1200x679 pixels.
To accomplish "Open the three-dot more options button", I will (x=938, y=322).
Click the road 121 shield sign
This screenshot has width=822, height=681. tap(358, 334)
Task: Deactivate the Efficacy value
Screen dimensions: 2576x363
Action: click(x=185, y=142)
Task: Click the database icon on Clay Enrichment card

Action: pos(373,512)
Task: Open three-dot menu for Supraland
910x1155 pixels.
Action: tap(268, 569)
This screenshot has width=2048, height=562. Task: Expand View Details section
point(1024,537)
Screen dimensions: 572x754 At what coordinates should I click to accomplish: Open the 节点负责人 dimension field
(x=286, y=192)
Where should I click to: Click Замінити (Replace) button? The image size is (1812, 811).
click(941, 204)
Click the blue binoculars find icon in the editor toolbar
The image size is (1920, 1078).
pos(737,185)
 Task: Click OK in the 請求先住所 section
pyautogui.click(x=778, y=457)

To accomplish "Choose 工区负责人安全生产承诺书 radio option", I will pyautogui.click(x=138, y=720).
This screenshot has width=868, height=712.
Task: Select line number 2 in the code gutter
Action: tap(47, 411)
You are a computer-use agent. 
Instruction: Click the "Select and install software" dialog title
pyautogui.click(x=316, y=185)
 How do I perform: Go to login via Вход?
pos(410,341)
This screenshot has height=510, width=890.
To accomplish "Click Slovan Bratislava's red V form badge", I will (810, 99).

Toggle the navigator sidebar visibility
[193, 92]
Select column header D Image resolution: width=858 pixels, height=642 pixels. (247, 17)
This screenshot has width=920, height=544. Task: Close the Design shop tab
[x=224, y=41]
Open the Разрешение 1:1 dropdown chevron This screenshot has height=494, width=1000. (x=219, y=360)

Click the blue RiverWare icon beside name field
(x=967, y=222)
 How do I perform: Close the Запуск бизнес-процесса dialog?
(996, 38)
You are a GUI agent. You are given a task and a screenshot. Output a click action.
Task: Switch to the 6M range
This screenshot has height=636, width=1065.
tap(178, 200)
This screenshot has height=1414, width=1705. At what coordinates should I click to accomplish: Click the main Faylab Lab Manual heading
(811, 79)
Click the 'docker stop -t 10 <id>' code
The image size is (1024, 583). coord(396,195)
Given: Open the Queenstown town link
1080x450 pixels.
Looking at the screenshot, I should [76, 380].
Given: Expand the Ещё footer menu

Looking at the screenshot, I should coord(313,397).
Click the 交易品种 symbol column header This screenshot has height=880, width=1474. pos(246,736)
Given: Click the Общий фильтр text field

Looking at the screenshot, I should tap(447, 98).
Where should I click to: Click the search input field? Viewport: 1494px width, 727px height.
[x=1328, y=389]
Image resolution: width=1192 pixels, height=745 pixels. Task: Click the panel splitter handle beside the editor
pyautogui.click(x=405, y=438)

▶ _Task details_: Every entry needs to be copied exactly as it was written.

▶ _Task output_:
1200x679 pixels.
To accomplish "Open the three-dot more options button", I will (x=938, y=322).
Click the road 121 shield sign
This screenshot has width=822, height=681. tap(358, 334)
Task: Deactivate the Efficacy value
Screen dimensions: 2576x363
Action: click(x=185, y=142)
Task: Click the database icon on Clay Enrichment card

Action: pos(373,512)
Task: Open three-dot menu for Supraland
910x1155 pixels.
Action: tap(268, 569)
This screenshot has width=2048, height=562. Task: Expand View Details section
point(1024,537)
Screen dimensions: 572x754 At what coordinates should I click to accomplish: Open the 节点负责人 dimension field
(x=286, y=192)
Where should I click to: Click Замінити (Replace) button? The image size is (1812, 811).
click(941, 204)
Click the blue binoculars find icon in the editor toolbar
The image size is (1920, 1078).
pos(737,185)
 Task: Click OK in the 請求先住所 section
pyautogui.click(x=778, y=457)

To accomplish "Choose 工区负责人安全生产承诺书 radio option", I will pyautogui.click(x=138, y=720).
This screenshot has width=868, height=712.
Task: Select line number 2 in the code gutter
Action: tap(47, 411)
You are a computer-use agent. 
Instruction: Click the "Select and install software" dialog title
pyautogui.click(x=316, y=185)
 How do I perform: Go to login via Вход?
pos(410,341)
This screenshot has height=510, width=890.
To accomplish "Click Slovan Bratislava's red V form badge", I will (810, 99).

Toggle the navigator sidebar visibility
[193, 92]
Select column header D Image resolution: width=858 pixels, height=642 pixels. (247, 17)
This screenshot has width=920, height=544. Task: Close the Design shop tab
[x=224, y=41]
Open the Разрешение 1:1 dropdown chevron This screenshot has height=494, width=1000. (x=219, y=360)

Click the blue RiverWare icon beside name field
(x=967, y=222)
 How do I perform: Close the Запуск бизнес-процесса dialog?
(996, 38)
You are a GUI agent. You are given a task and a screenshot. Output a click action.
Task: Switch to the 6M range
This screenshot has height=636, width=1065.
tap(178, 200)
This screenshot has height=1414, width=1705. At what coordinates should I click to accomplish: Click the main Faylab Lab Manual heading
(811, 79)
Click the 'docker stop -t 10 <id>' code
The image size is (1024, 583). coord(396,195)
Given: Open the Queenstown town link
1080x450 pixels.
Looking at the screenshot, I should [76, 380].
Given: Expand the Ещё footer menu

Looking at the screenshot, I should coord(313,397).
Click the 交易品种 symbol column header This screenshot has height=880, width=1474. pos(246,736)
Given: Click the Общий фильтр text field

Looking at the screenshot, I should tap(447, 98).
Where should I click to: Click the search input field? Viewport: 1494px width, 727px height.
[x=1328, y=389]
Image resolution: width=1192 pixels, height=745 pixels. Task: Click the panel splitter handle beside the editor
pyautogui.click(x=405, y=438)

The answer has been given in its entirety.